### Texte présenté
-- -- --
Grèce. Experts européens, banquiers, privatisations et brigandage

Rosa Moussaoui
Mardi, 7 Juin, 2016
L’Humanité

Stergios Pitsiorlas, le président du Taiped, signe la cession du port du Pirée, au géant chinois Cosco !
Photo : Marios Lolos/XINHUA-REA

Six experts du Taiped, le fonds chargé de liquider les biens publics, ont été relaxés, vendredi. Ils étaient poursuivis dans l’affaire de la cession litigieuse de 28 bâtiments publics. L’ingérence de la Commission européenne n’est pas étrangère à cette décision de justice.

Pas de levée des poursuites, pas de déblocage d’une nouvelle tranche de prêt de 7,5 milliards d’euros. C’est en substance le chantage que laisse deviner la relaxe de six « experts » du Taiped, le fonds de privatisation chargé de la liquidation des biens publics grecs, après leur comparution, vendredi, devant la justice. Comme trois membres du conseil d’administration du fonds, ils étaient poursuivis pour « abus criminel de biens sociaux ».

L’affaire remonte à 2011, lorsque le gouvernement Papandréou transfère au Taiped 28 propriétés et bâtiments publics en vue de leur cession. Ces biens appartiennent aux ministères de la Culture, de l’Intérieur, de la Justice, de la Santé, de l’Éducation, mais aussi à l’administration fiscale, au secrétariat général des systèmes informatiques, à l’Agence statistique nationale et à la police d’Athènes.
-- -- --
### Extrait de données
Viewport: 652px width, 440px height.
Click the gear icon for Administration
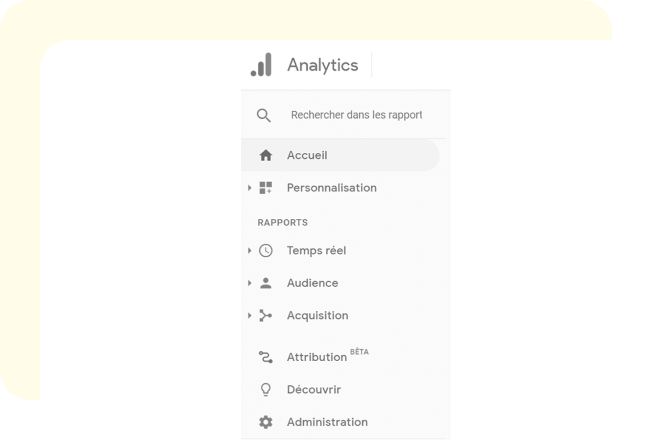coord(265,422)
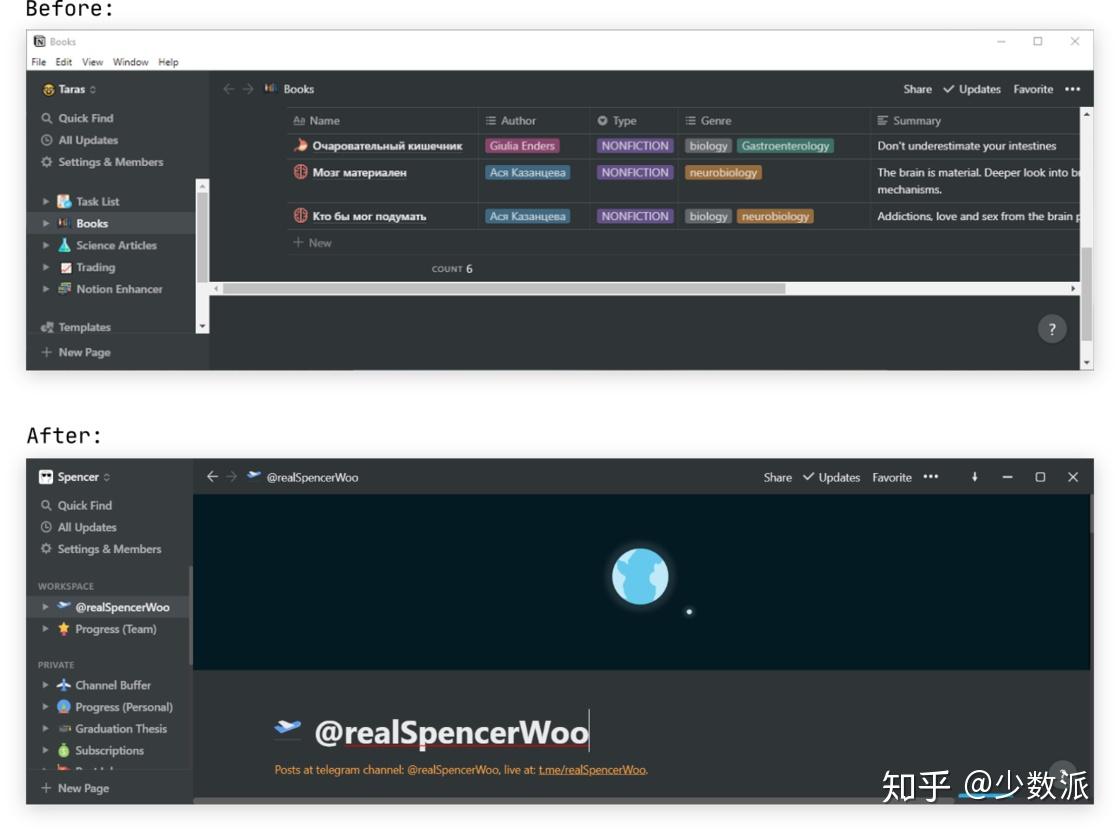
-- -- --
### Tâches à réaliser
(1) Recopiez à l'identique le passage du texte présenté qui commence aux mots « Grèce. Experts européens, banquiers, privatisations » et s'arrête après les mots « décision de justice. ».
(2) Énumérez tous les ministères auxquels appartiennent, selon le texte présenté, les biens transférés au Taiped.

### Résultats par tâche
(1)
Grèce. Experts européens, banquiers, privatisations et brigandage

Rosa Moussaoui
Mardi, 7 Juin, 2016
L’Humanité

Stergios Pitsiorlas, le président du Taiped, signe la cession du port du Pirée, au géant chinois Cosco !
Photo : Marios Lolos/XINHUA-REA

Six experts du Taiped, le fonds chargé de liquider les biens publics, ont été relaxés, vendredi. Ils étaient poursuivis dans l’affaire de la cession litigieuse de 28 bâtiments publics. L’ingérence de la Commission européenne n’est pas étrangère à cette décision de justice.

(2)
- Le ministère de la Culture
- Le ministère de l'Intérieur
- Le ministère de la Justice
- Le ministère de la Santé
- Le ministère de l'Éducation